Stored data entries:

----------

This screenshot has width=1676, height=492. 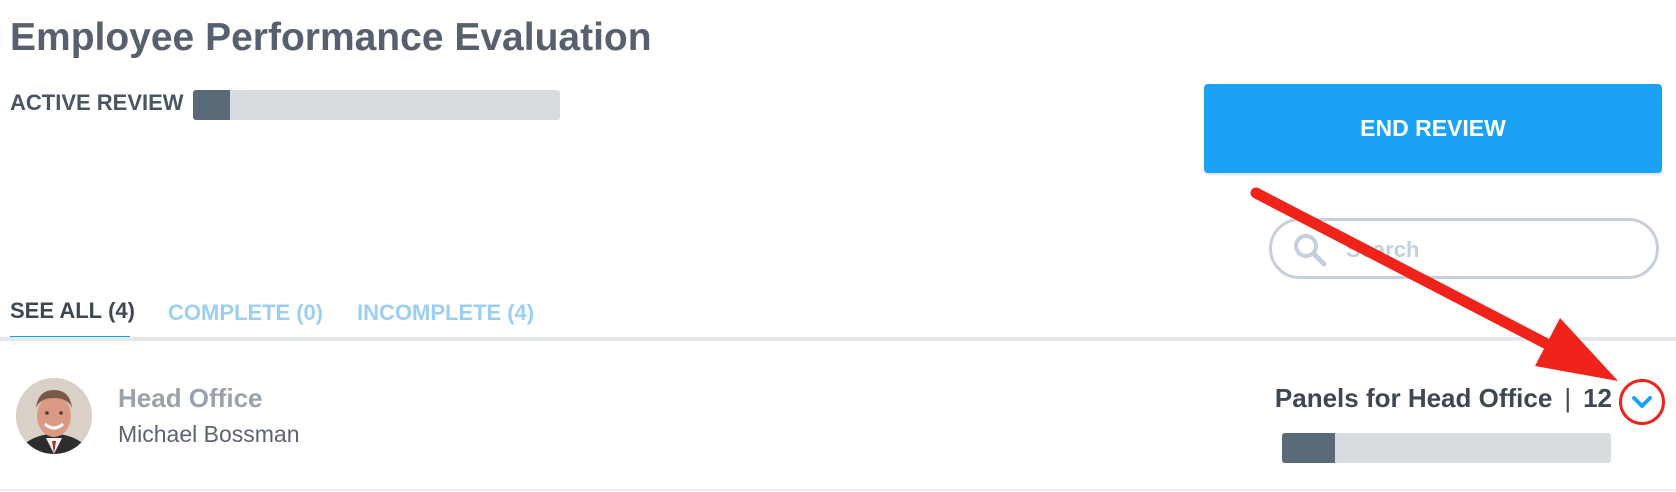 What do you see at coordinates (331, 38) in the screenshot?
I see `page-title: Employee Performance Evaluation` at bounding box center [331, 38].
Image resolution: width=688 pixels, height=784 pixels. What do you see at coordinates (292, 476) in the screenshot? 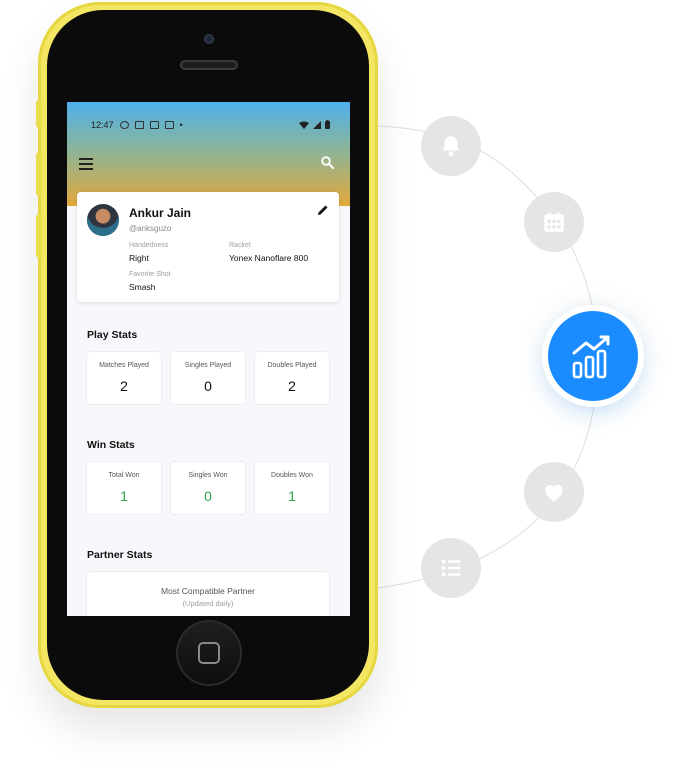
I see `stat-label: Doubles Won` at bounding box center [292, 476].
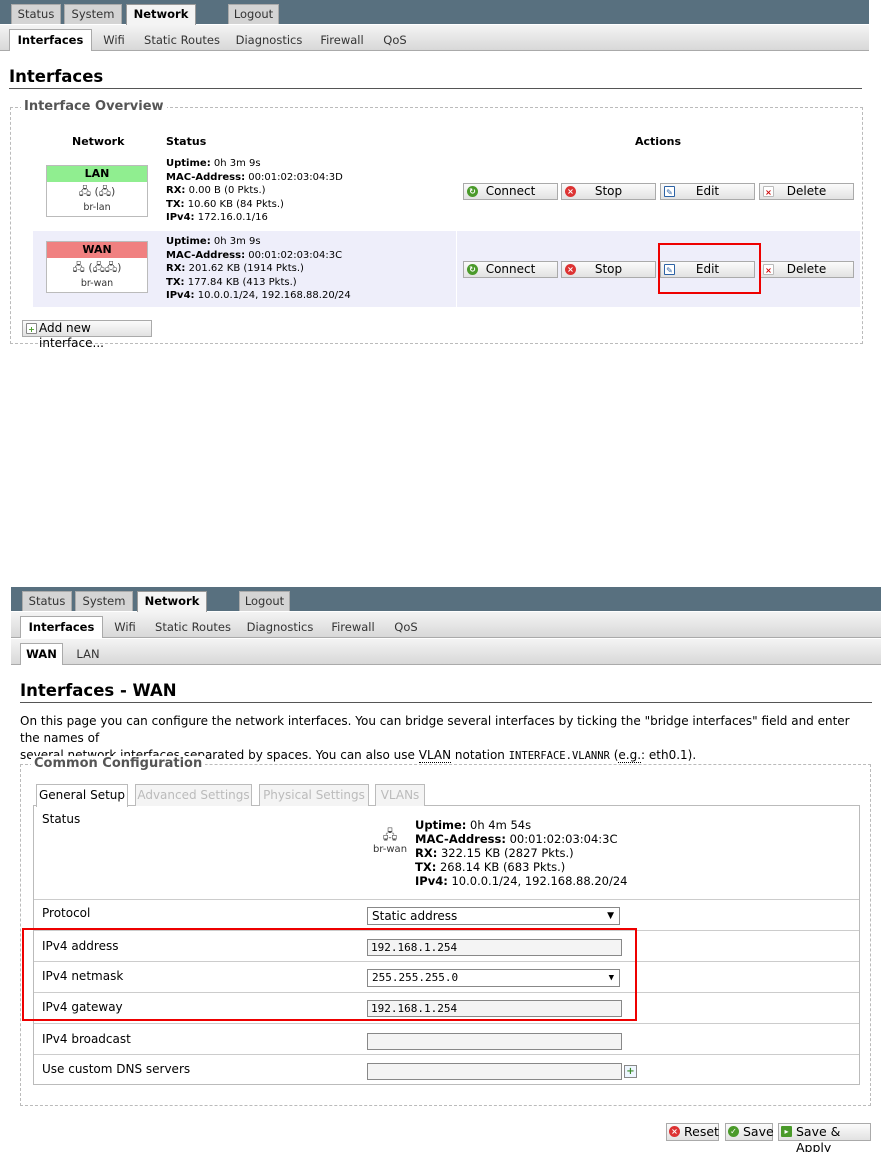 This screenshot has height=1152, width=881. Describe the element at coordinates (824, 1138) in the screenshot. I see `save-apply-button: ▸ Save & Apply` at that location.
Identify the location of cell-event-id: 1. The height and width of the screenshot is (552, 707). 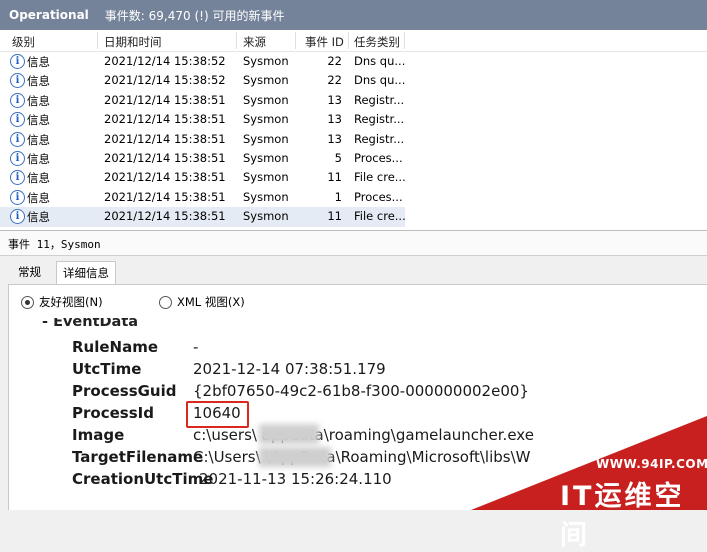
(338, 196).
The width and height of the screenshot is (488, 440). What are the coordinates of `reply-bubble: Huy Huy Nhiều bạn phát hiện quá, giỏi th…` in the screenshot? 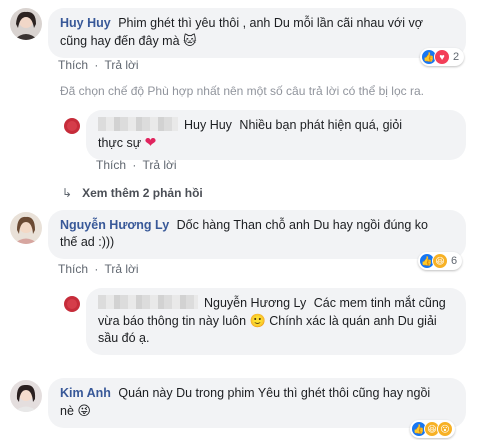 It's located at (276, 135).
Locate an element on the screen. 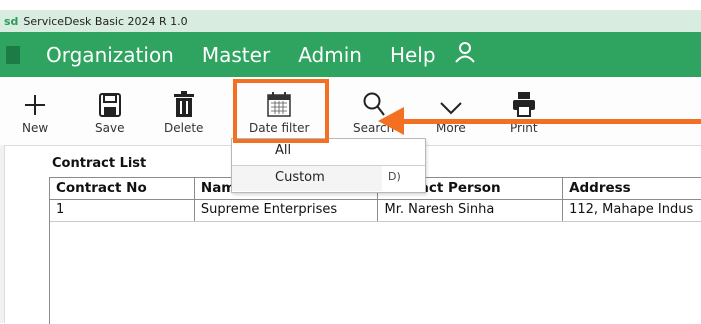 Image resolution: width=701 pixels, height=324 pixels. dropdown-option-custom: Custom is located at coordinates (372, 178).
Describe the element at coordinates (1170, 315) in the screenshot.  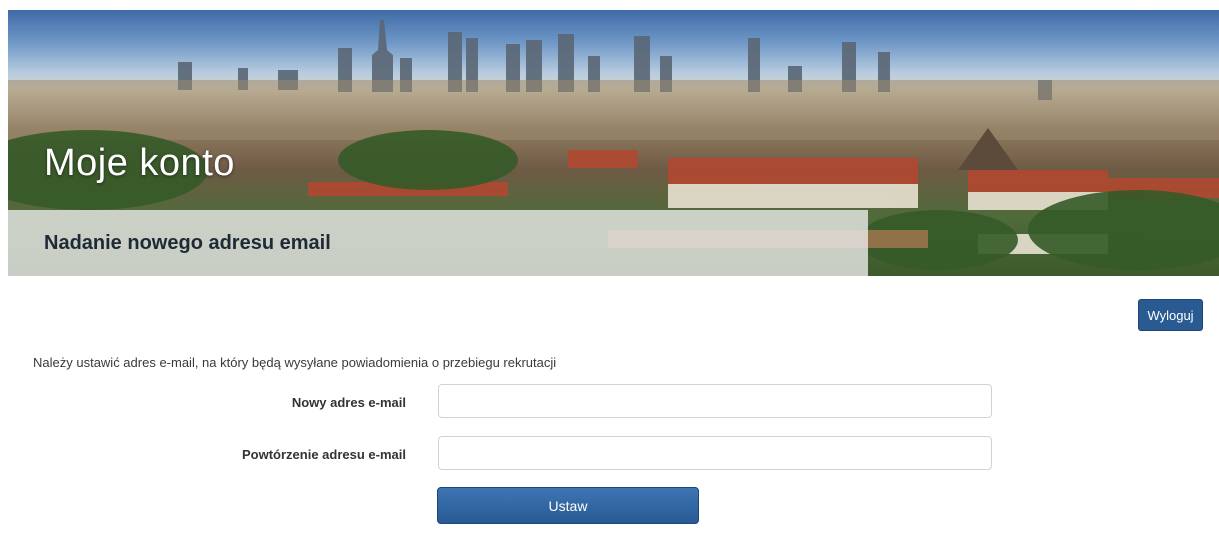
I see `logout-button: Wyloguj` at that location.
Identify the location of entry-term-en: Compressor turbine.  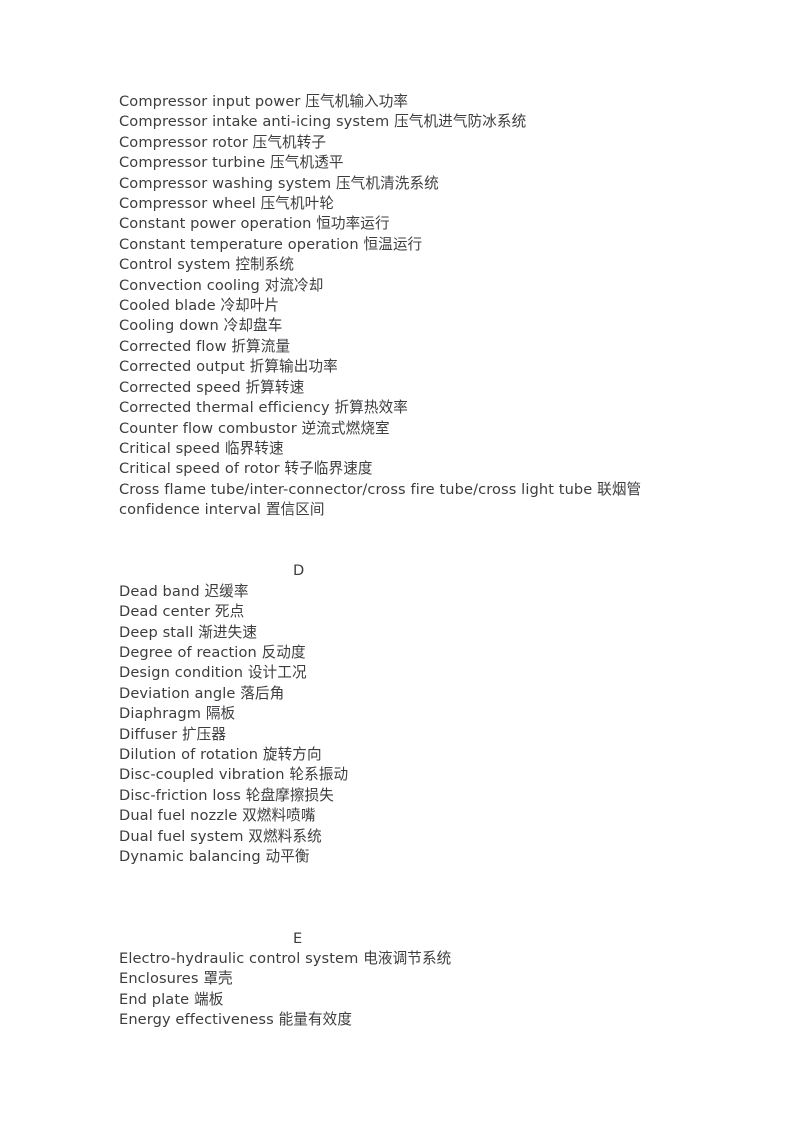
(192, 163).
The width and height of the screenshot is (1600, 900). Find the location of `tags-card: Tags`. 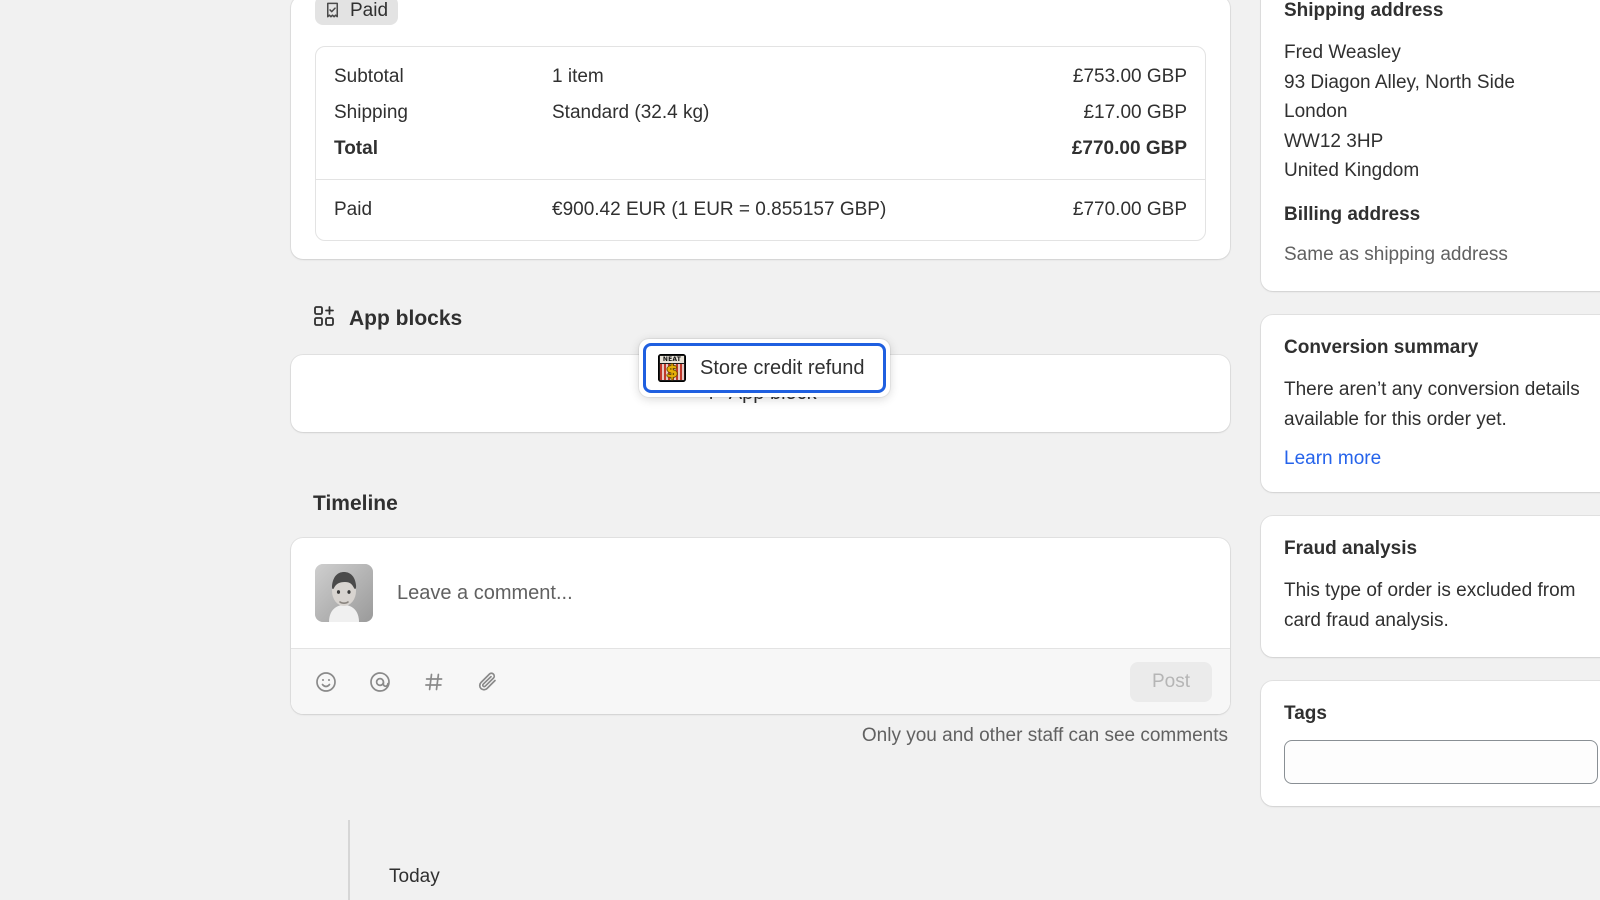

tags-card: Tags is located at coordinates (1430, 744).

----------

→ TASK DETAILS: Extract the rows verbatim, starting at the one containing "Identify the location of entry-term-en: Compressor" and ending at the last row. Leave out the pictures.

→ SOLUTION TO THIS EXERCISE:
Identify the location of entry-term-en: Compressor turbine.  
(192, 163).
The width and height of the screenshot is (1600, 900). Find the location of `tags-card: Tags`. 

tags-card: Tags is located at coordinates (1430, 744).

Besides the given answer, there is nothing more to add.